Recentemente, um grupo de deputados nacionais (o equivalente aos “federais” daqui), composto basicamente por membros do partido de extrema-direita que serviu de palanque ao presidente Javier Milei, realizou uma visita oficial aos genocidas presos em Ezeiza, onde ainda hoje mofa o ex-capitão da Marinha Alfredo Astiz, conhecido como “O Anjo Louro da Morte”. Uma das deputadas presentes, questionada por jornalistas sobre o motivo de sua presença naquela ocasião, disse desconhecer o histórico de Astiz utilizando-se de uma justificativa cínica e canalha: havia nascido em 1993, muitos anos após o fim da ditadura, e não tinha obrigação de saber quem era aquele indivíduo à sua frente.
No Brasil, sob o lema da abertura “lenta, gradual e segura” e da Lei da Anistia, os crimes cometidos durante a ditadura militar, entre 1964 e 1985, sequer foram julgados, a despeito do valoroso trabalho da Comissão da Verdade. O fato de não termos passado nossa história “a limpo” e punido exemplarmente os algozes da democracia permitiu que, durante o julgamento de impeachment da ex-presidente Dilma Rousseff, barbaramente torturada nos porões da ditadura, um então deputado federal, em seu voto, tenha vomitado no microfone uma ode a Carlos Alberto Brilhante Ustra, ex-capitão do exército brasileiro e chefe do DOI-CODI, conhecido centro de tortura, chamando-o carinhosamente de “o pavor da Dilma”. Num país sério, teria saído preso do Congresso Nacional, no entanto, tornou-se presidente da república.
O presidente argentino foi eleito na esteira de uma grave recessão econômica. O tema dos direitos humanos (ou de sua relativização), encampado por sua vice-presidenta, ficou em segundo plano. “É a economia, estúpido!”, como diriam os estrategistas das campanhas presidenciais. No Brasil, o presidente Lula acha que se deve “olhar pra frente”, sem prestar contas com o passado, contanto que, na mesa e na geladeira dos brasileiros, não falte comida e que seja possível o acesso a bens de consumo duráveis.

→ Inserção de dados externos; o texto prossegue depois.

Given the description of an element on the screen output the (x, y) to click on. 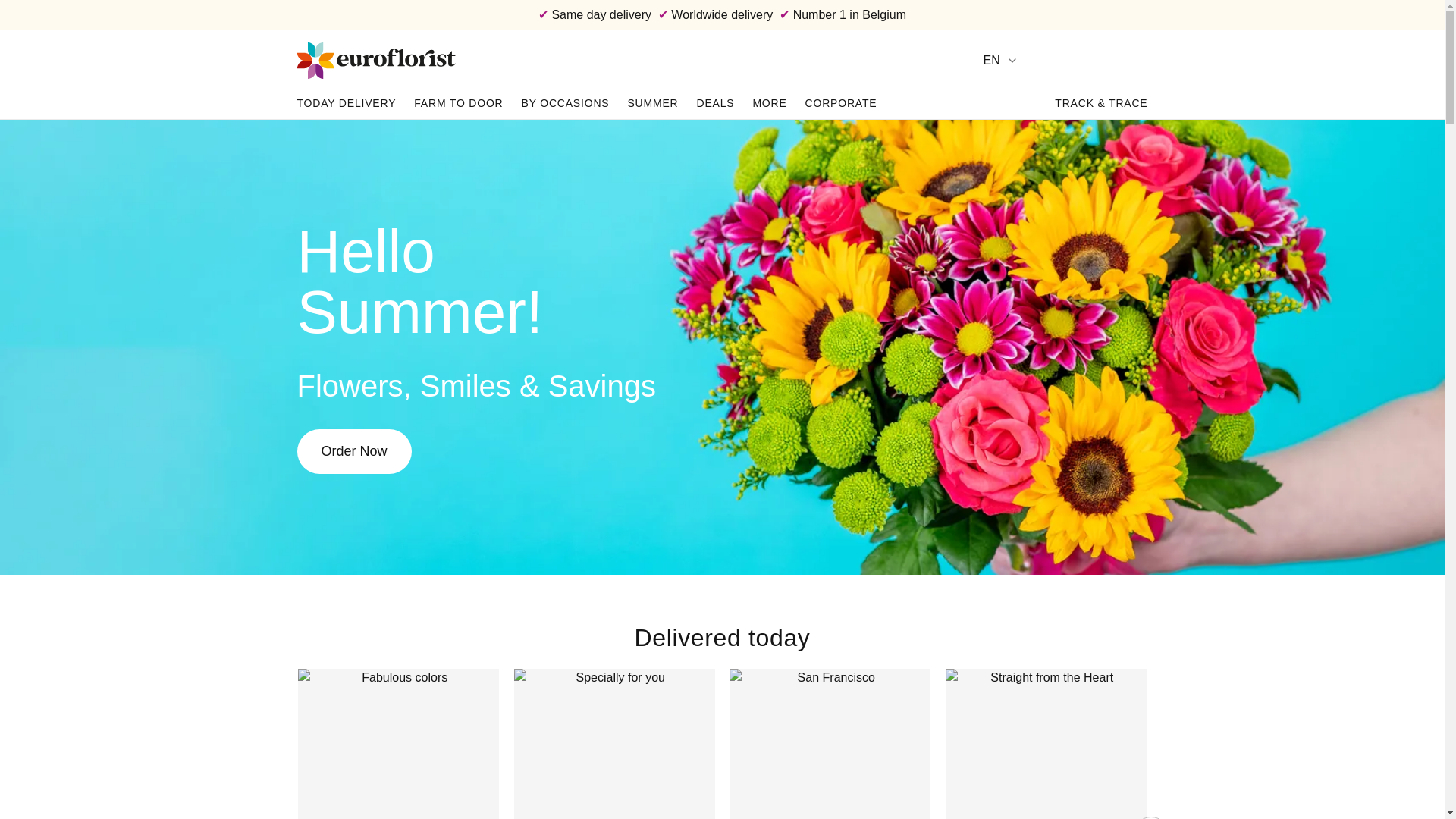
EN (999, 60)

Tirar o Brasil, novamente, do mapa da fome é um logro fantástico. Permitir o acesso a bens de consumo a uma parcela da população mal-acostumada às “benesses” do capitalismo – lembro da picanha metafórica utilizada durante a última campanha eleitoral - não deve ser ignorada ou desprezada, mas não é suficiente para a construção e consolidação da cidadania enquanto sentido de pertencimento à sociedade brasileira, de exercício desse pertencimento a partir de direitos e deveres compartilhados com cada um e todos nós.
Penso, sobretudo, na ideia da cidadania cultural, na liberdade de expressar-se – seja através da literatura, da música, das artes cênicas, da gastronomia, das artes visuais, do cinema – sem o risco de morrer, na valorização da diversidade como eixo central do convívio com o “outro”. A fala da deputada jovem demais para conhecer um notório genocida, para além da piada de mau-gosto, fala da importância da educação - não à toa o ensino de História, de Sociologia e Filosofia são, sempre, alvo de ataques do fascismo - como catalisador desse sentido de respeito ao distinto, com quem não necessariamente nos sentaríamos para tomar um chope, mas a quem damos o direito de viver a vida como bem lhe der na veneta.